• [Work request]: Repeat only the lines below that run from the line with "Open the Private key container dropdown" to the line with "This screenshot has width=640, height=533.", ends included; skip every picture.

• [Data]:
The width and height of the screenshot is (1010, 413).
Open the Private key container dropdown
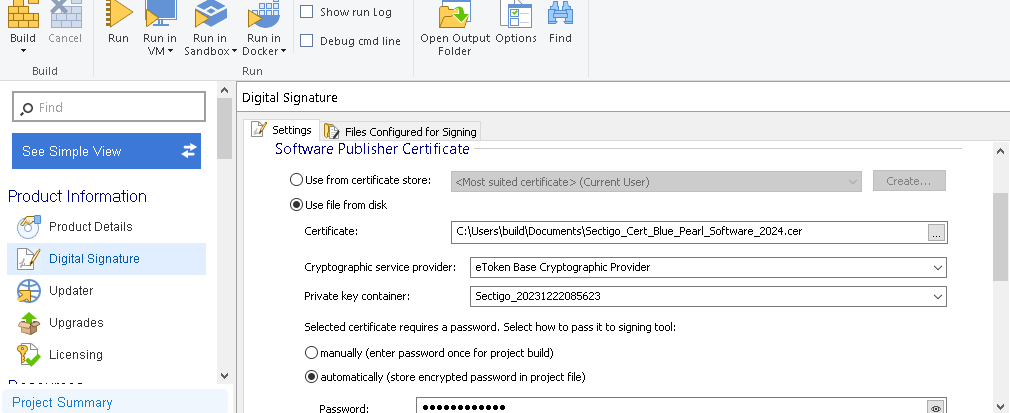pyautogui.click(x=937, y=297)
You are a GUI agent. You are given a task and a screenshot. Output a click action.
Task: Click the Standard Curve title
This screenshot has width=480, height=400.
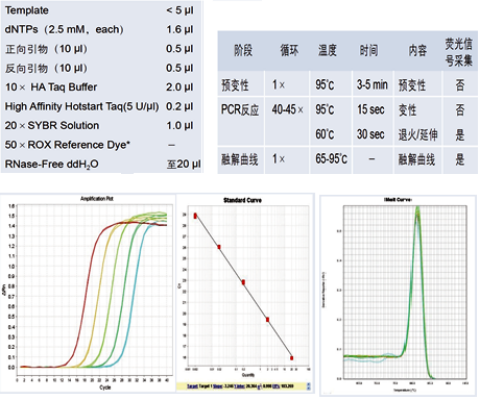242,200
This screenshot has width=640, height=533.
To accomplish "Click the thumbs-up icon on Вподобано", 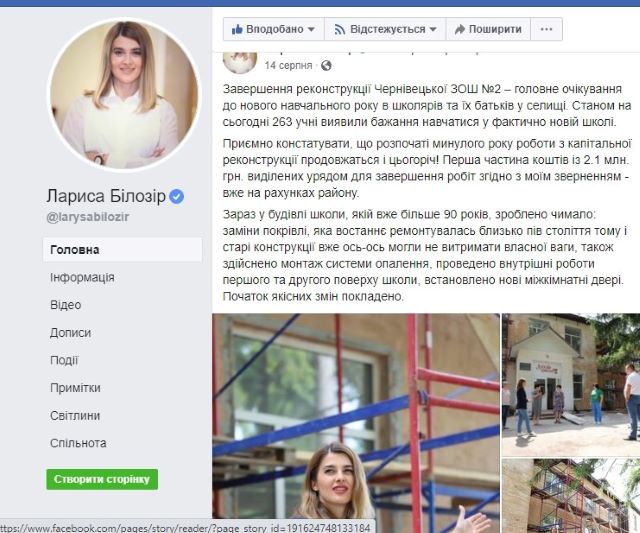I will (237, 29).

• [Response]:
Open the Private key container dropdown
pyautogui.click(x=937, y=297)
You are a GUI agent. You are given a task and a screenshot. Output a click action.
Task: Click the Standard Curve title
This screenshot has width=480, height=400.
242,200
This screenshot has width=640, height=533.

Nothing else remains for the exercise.